È in prima linea per il no al referendum sulla riforma costituzionale, anche per la salvaguardia del nostro patrimonio artistico. «La riforma prevede tra le altre cose di affidare la promozione alle Regioni, mentre la valorizzazione resterebbe allo Stato. Ora, al di là del gap semantico, per cui difficilmente si potrà distinguere tra le due aree di competenza, mi pare evidente che si continui ad andare verso un’unica direzione, quella del patrimonio come strumento di crescita non culturale ma del Pil». Così Tomaso Montanari, storico dell’arte, professore all’Università Federico II di Napoli, vicepresidente di Libertà e Giustizia, racconta la sua visione della tutela.
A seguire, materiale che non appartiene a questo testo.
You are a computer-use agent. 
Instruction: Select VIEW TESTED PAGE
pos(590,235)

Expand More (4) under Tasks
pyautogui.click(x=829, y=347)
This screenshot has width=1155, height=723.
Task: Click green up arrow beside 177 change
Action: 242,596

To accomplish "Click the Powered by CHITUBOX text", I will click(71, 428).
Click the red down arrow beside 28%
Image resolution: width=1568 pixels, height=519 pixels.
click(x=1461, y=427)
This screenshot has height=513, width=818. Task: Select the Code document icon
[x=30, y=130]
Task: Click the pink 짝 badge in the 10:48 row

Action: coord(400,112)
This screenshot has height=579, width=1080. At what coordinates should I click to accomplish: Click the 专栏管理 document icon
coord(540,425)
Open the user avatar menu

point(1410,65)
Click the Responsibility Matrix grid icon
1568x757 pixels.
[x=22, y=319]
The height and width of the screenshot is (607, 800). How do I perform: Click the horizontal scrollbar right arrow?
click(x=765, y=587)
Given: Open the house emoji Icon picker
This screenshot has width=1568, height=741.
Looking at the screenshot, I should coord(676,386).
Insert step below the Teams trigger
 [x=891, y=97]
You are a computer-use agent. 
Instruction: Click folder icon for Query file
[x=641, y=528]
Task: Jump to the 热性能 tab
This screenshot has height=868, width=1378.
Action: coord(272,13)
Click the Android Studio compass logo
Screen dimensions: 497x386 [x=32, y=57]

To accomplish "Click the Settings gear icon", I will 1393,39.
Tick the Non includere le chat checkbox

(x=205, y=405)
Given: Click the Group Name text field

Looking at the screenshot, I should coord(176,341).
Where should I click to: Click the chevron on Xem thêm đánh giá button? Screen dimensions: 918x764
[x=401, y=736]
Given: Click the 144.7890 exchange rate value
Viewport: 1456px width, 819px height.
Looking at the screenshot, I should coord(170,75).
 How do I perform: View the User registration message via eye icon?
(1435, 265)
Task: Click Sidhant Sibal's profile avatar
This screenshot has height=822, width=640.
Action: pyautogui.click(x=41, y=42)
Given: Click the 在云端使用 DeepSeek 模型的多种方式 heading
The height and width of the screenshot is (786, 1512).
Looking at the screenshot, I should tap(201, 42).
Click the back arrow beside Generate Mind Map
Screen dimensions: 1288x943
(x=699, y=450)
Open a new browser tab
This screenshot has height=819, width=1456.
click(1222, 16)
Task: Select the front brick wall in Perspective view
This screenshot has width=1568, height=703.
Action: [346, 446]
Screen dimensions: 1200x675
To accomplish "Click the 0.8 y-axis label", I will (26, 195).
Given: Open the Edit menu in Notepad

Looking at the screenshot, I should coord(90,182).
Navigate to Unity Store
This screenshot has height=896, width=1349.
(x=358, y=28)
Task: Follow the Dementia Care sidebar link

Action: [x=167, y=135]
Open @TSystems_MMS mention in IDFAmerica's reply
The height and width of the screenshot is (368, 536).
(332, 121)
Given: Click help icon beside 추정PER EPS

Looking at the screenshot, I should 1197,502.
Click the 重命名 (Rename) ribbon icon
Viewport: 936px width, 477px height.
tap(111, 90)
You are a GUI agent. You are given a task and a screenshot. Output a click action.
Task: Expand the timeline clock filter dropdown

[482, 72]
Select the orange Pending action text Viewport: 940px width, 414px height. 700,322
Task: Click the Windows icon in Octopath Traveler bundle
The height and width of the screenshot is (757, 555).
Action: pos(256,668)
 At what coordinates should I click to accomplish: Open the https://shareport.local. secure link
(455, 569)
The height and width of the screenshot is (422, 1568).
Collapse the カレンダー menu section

A partire dal celebre no all’invito a fare l’assessore alla cultura di Roma. «Solo perché non sono romano e non credo agli assessori di ventura, specie se alla cultura. Devi essere un pezzo di quella comunità». Professor Montanari, ci aiuta a fare il punto sulle emergenze nella Capitale dal punto di vista della tutela?
«La vera emergenza sta nella conservazione quotidiana, il punto vero è progettare quella che il ministro Urbani chiamava “conservazione programmata”, che è diverso dai grandi interventi di restauro. Interventi che rischiano di essere radicali, con monumenti puliti in modo violento. “Alla manutenzione, l’Italia preferisce l’inaugurazione” scriveva Leo Longanesi nel 1955 e oggi è ancora più vero. La politica “culturale” dei grandi eventi rende inimmaginabile che un ministro o un sindaco trovino conveniente annunciare una campagna di manutenzione ordinaria, troppo grigia. E anche gli sponsor difficilmente decidono di farsi carico della conservazione ordinaria appunto».

In effetti dal punto di vista dello sponsor è comprensibile che si preferiscano operazioni come quella sostenuta da Bulgari per la Scalinata di Trinità dei Monti.

«Che però portano a paradossi quali l’idea da parte dell’azienda di mettere una cancellata in piazza di Spagna come se fosse di loro proprietà. Guardi che non ce l’ho con l’azienda che ha fatto un gesto meritorio, ma con chi consente questo tipo di operazioni».

Certo che l’episodio recente dell’Elefantino del Bernini vandalizzato in piazza Minerva sembra dar loro ragione…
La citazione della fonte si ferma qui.